Atom electrostatics indicates that interactions are computed on an
atom-atom pair basis. There are two options that specify the radial
energy functional form. The keywords CDIE and RDIE select the basic
functional form. The SWIT and SHIF keywords determine the long-range
truncation option.

CDIE - Constant dielectric. Energy is proportional to 1/R.
RDIE - Distance dielectric. Energy is proportional to 1/(R-squared)

SWIT - Switching function used from CTONNB to CTOFNB values.
SHIF - Shifted potential acting to CTOFNB and zero beyond.

        B) Atom electrostatics

Atom electrostatics indicates that interactions are computed on an
atom-atom pair basis.
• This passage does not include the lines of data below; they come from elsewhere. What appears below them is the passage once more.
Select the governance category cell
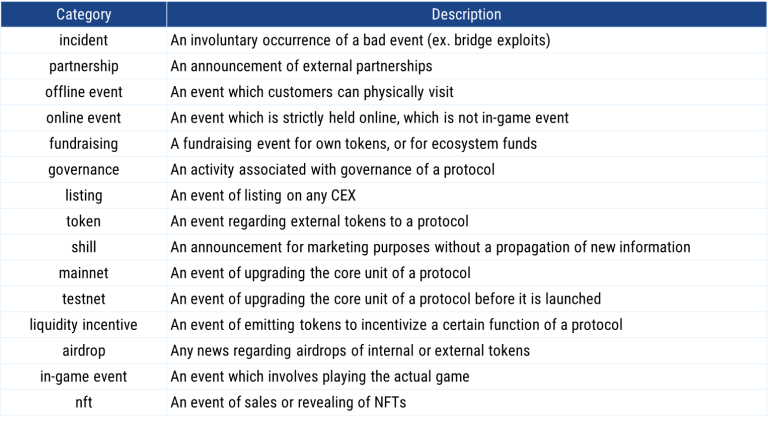768x421 pixels. pyautogui.click(x=83, y=170)
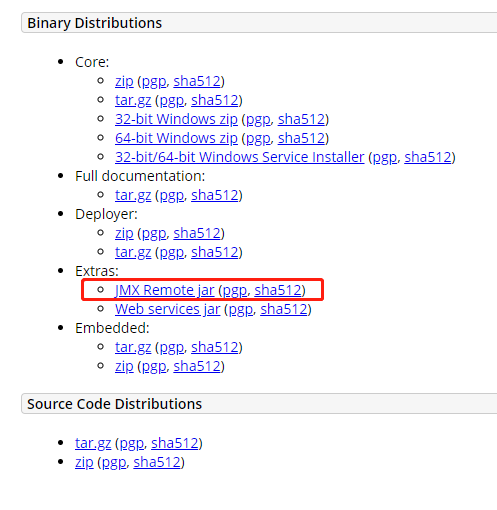497x510 pixels.
Task: Click the Web services jar link
Action: 168,309

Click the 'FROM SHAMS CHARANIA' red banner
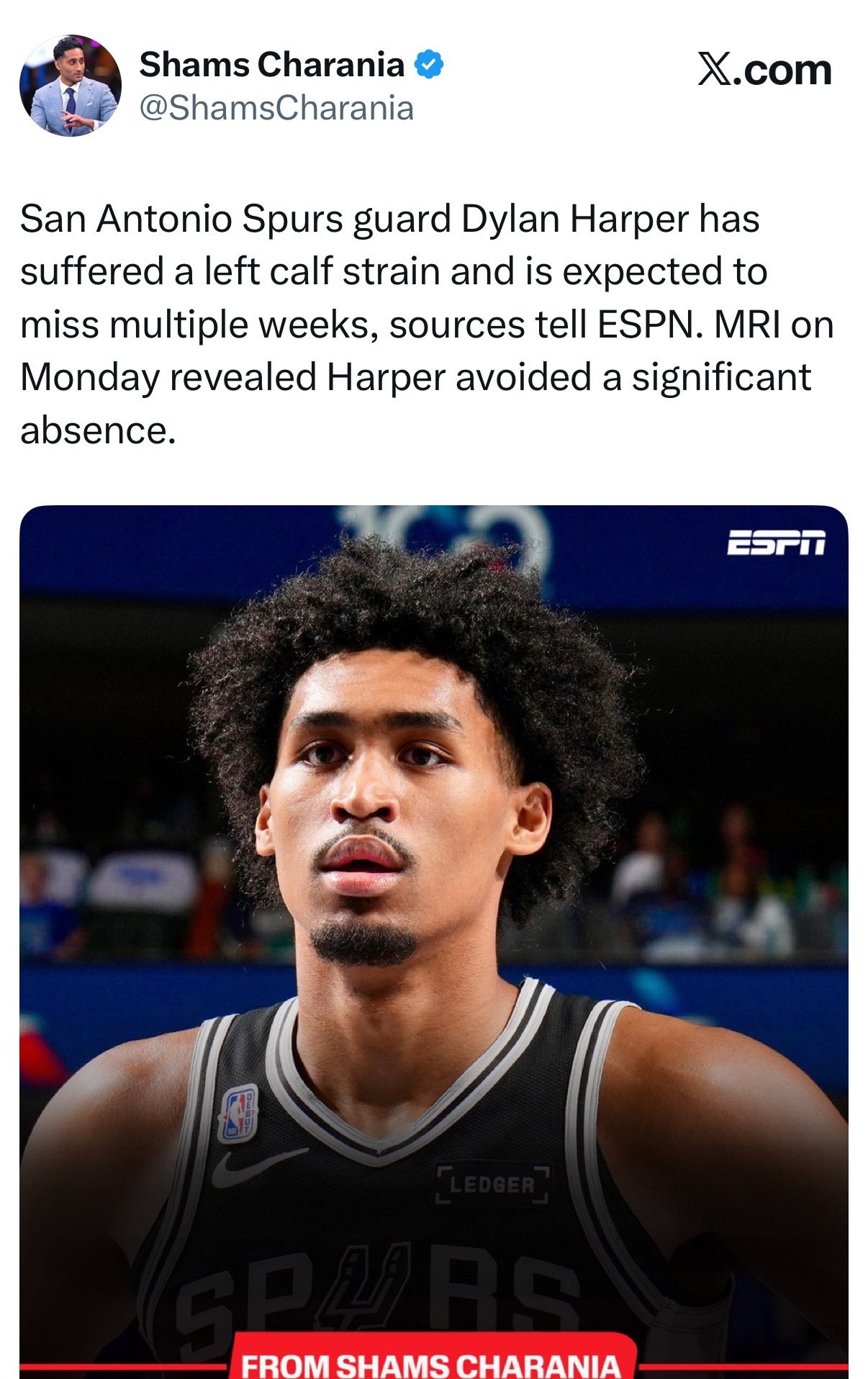click(432, 1357)
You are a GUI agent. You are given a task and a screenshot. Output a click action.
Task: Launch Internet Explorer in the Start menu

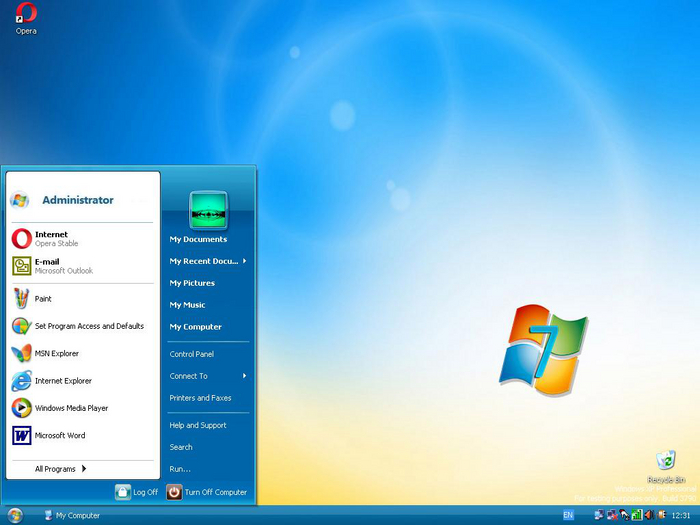click(x=62, y=381)
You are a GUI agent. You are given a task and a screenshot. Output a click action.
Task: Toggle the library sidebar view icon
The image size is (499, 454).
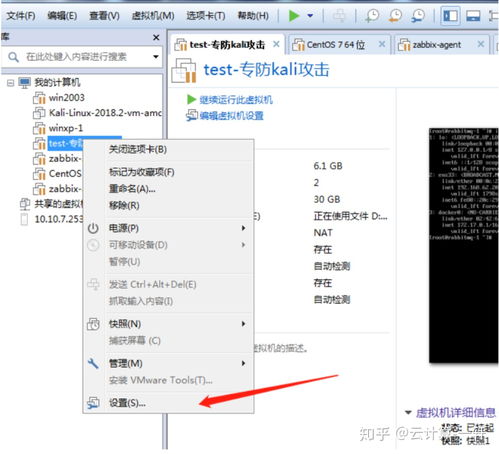(450, 16)
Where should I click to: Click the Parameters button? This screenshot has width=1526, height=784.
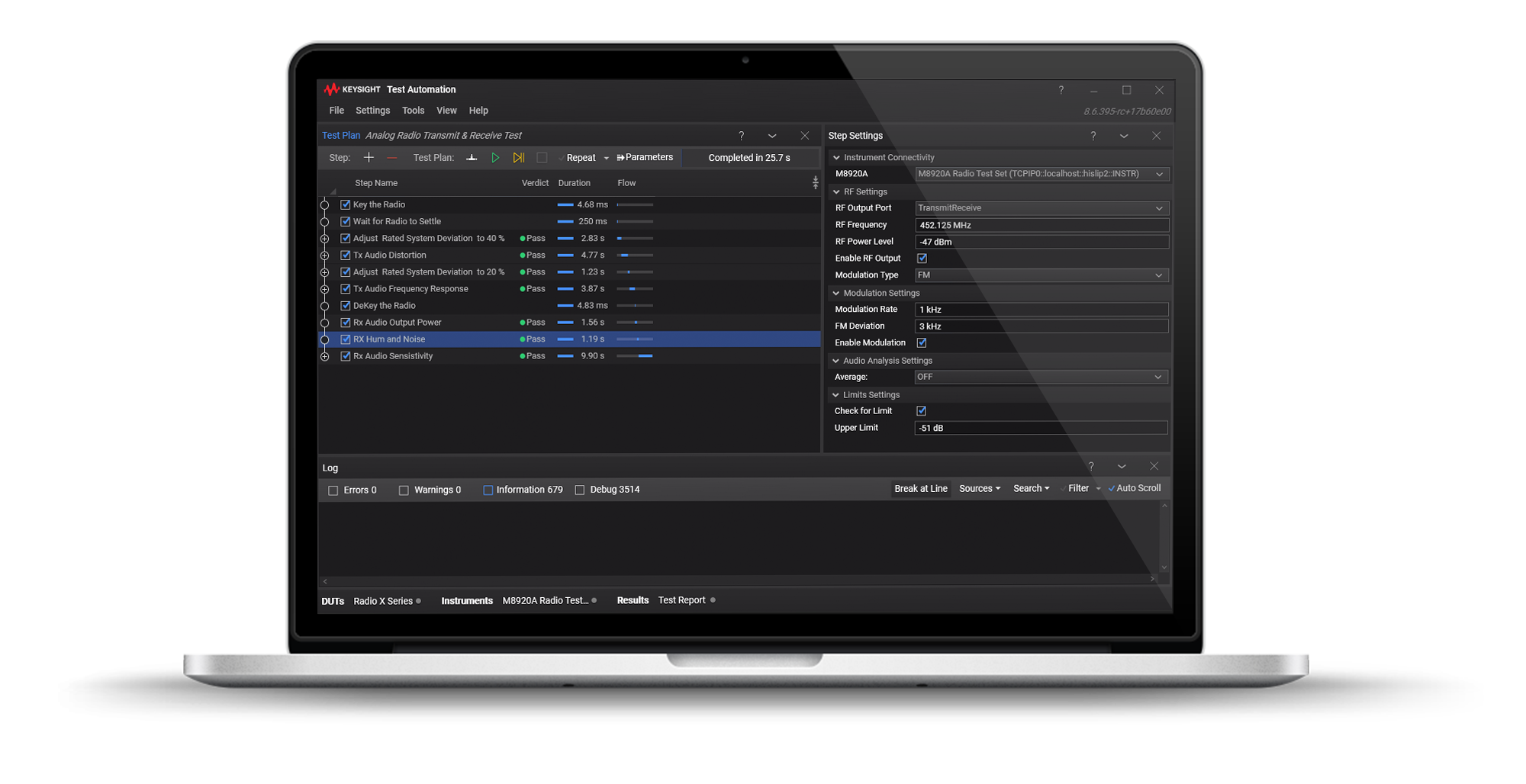coord(645,158)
There are two options that specify the radial
energy functional form. The keywords CDIE and RDIE select the basic
functional form. The SWIT and SHIF keywords determine the long-range
truncation option.

[ ATOM ] [ CDIElec ] [ SHIFted  ]
         [ RDIElec ] [ SWITched ]
                     [ FSWItch  ]
                     [ FSHIft   ]

CDIE - Constant dielectric. Energy is proportional to 1/R.
RDIE - Distance dielectric. Energy is proportional to 1/(R-squared)
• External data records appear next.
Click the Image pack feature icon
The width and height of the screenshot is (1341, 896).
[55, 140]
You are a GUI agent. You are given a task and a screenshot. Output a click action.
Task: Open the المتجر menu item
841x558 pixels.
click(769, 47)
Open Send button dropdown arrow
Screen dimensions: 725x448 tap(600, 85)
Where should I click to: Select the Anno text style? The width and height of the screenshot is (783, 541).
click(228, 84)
SWIT - Switching function used from CTONNB to CTOFNB values.
SHIF - Shifted potential acting to CTOFNB and zero beyond.
FSWI - Switching function acting on force only.  Energy is integral of force.
FSHI - Classical force shift method for CDIE (force has a constant offset)

        C) Group Electrostatics
electrostatics-spec::=
                                                              
[ GROUp [ EXTEnded [ GRADients ] [ QUADrip ] ] ] [ CDIElec ] [ SWITched ]
[       [          [ NOGRad    ] [ NOQUads ] ] ] [ RDIElec ] [ FSWItch  ]
[       [ NOEXtended                         ] ]                         
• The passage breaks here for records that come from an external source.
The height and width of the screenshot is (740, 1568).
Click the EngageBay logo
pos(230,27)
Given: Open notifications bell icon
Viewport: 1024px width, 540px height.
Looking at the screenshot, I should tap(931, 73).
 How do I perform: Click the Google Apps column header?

SWIT - Switching function used from CTONNB to CTOFNB values.
FSWI - Switching function, but QiQj/Rcut is added before switching.
         (FSWI has no effect on neutral groups).


        D) Electrostatic Distances
electrostatic-dist::=
        [ CUTNB  real ] [ CTEXNB real ]        [ CTONNB real ] [ CTOFNB real ]

CTEXNB - defines the cutoff distance beyond which interaction pairs are
         excluded from the Extended Electrostatics calculation.


        E) Extended (group) Electrostatics
electrostatics-spec::=
[ ATOM                                         ] [ CDIElec ] [ SHIFted  ]
[ GROUp [ EXTEnded [ GRADients ] [ QUADrip ] ] ] [ RDIElec ] [ SWITched ]
[       [          [ NOGRad    ] [ NOQUads ] ] ]
[       [ NOEXtended                         ] ]

EXTE - invokes the extended electrostatics command for calculating long
       range electrostatic interactions.
NOEX - suppress the extended calculation.
GRAD - keyword flags the inclusion of the field of the extended gradient in
       calculating the force on each atom,i.e. include first and second
       derivatives.
QUAD - flags the inclusion of the quadrupole in the multipole expansion.


        F) Reaction Fields
misc-specs::= [ EPS real ] [ E14Factor real ] [ NORXN                ]
                                              [ RXNFLD  rxnfld-spec  ]
                                              [ RXNNB   rxnfld-spec  ]

rxnfld-spec::= [ EPSEXT real ] [ ORDER integer ] [ SHELL real ]


2) Van Der Waal Interactions

The VDW keyword (default) invokes the van der waal energy term.
To supress this term, the NOVDw keyword may be used.

        A) Distance specified van der Waal Function
vdw-spec::=  [ VSHIfted  ] [ VDIStance ]
             [ VSWItched ]


3) Miscellaneous options and keywords

        A) Dielectric specification
misc-specs::= [ EPS real ] [ E14Factor real ]


        B) Warning Distance Specifications
warning-dist::=
        [ WMIN   real ] [ WRNMXD real ]

 WRNMXD - keyword defines a warning cutoff for maximum atom displacement from
          the last close contact list update (used in EXTEnded)


        C) Initialization

        D) ST2-ST2 interaction methods
st2-spec::= [ ST2List   ]
            [ ST2Nolist ]

In all cases as many keywords and values as desired may be specified.
The key words, their functions, and defaults are:

        1) The method to be used

        2) Distance cutoff in generating the list of pairs

                CUTNB value (default 8.0)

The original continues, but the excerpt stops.